Chief Warrant Officer 3 Charles Winston was looking for a few good soldiers to become Casualty Notification Officers and Casualty Assistance Officers.
The notification officers are the ones who, along with a chaplain, knock on the door when an active duty soldier is killed due to combat, training, injury or illness. The assistance officers are the ones who walk the families through the initial grief, the piles of paperwork, seeing the flag-drapped casket and thousands of details that come up in a bureaucratic maze no one wants to enter.
Link, 42, is a human resources official and has been with the Army for more than two decades. He says Winston asked if he wanted to step up and help the loved ones.
“He just said, ‘you are organized, good with people and just seem to be caring about soldiers,’” says Link. “He did this duty and he said, ‘“I need to get some good soldiers in here and take care of these families.’”
Army rules say that all enlisted soldiers above the rank of Sgt. 1st Class, Chief Warrant Officer 2 and any officer is eligible to be trained to notify and assist the families of the fallen.
“We are looking for a level of maturity,” says Linda Johnson, benefits coordinator at Fort Stewart in Georgia, which oversees the assistance and notification officers in the Tampa area.
Those selected by their brigade commanders undergo three days of intensive training, which includes everything from knowing how to fill out the required paperwork for compensation and benefits, how to navigate the Department of Veterans Affairs, hearing from survivors about their experiences and role playing the door knock, Johnson says. After training, there is a test that must be passed each year.
Most of the time, there are separate notification and assistance officers for each case, says Johnson. Aside from helping families of active duty soldiers who have died, they assist families of those who separated from the Army within four months and families of retired soldiers.

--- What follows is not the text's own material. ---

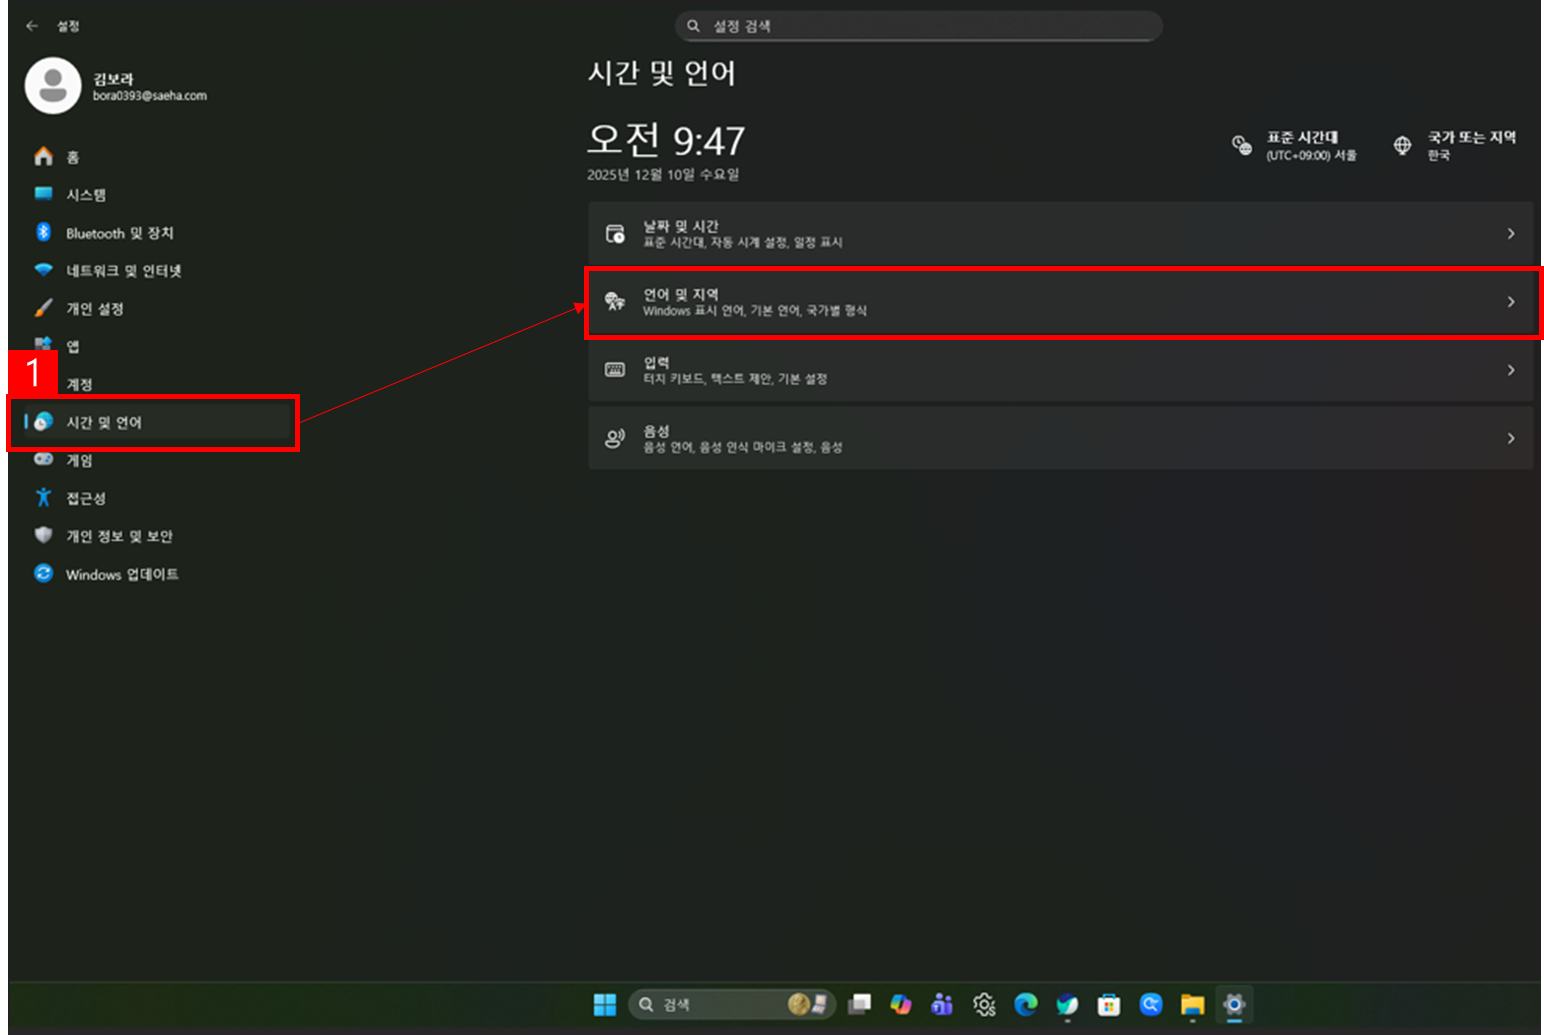Expand the 언어 및 지역 row chevron
Image resolution: width=1544 pixels, height=1035 pixels.
[x=1510, y=302]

Each branch of the service has a slightly different approach, though the Army, Navy and Marines have the same rank requirements.
The Navy and Marines combine the notification and assistance roles into a Casualty Assistance Calls Officer, or CACO. The Air Force uses airmen to make the notifications, and civilians, called Casualty Assistance Representatives, to handle the assistance portion. U.S. Special Operations Command, headquartered at MacDill Air Force Base, has its own cohort, drawn from the services, to help the families of commandos.
Across the services, they have been busy. There have been more than 6,800 U.S. troop deaths in support of the wars since 9/11. And more who have succumbed during training or to injury or illness.
Link says though the training was extremely helpful, he still had to reach out to his mentor before knocking on his first door to notify Army Sgt. Federico Borjas’ family that he had been killed in Afghanistan on Oct. 16, 2008.
“I didn’t know what to expect,” says Link. “You’re in a classroom and you role play and all that. You practice and have discussions, but I just needed that reenforcement.”
So Link called Winston.
“‘I know you can do this,’” Link recalls Winston telling him. “‘Just think about you having to go out to my family. Think of how that would be.’”
That, says Link, helped him help the Borjas family.
About 16 months later, Winston’s advice proved eerily prophetic.
“Chief Winston passed away and I had to do that for his family,” says Link, who has helped scores of families, including those of about two dozen soldiers killed in action.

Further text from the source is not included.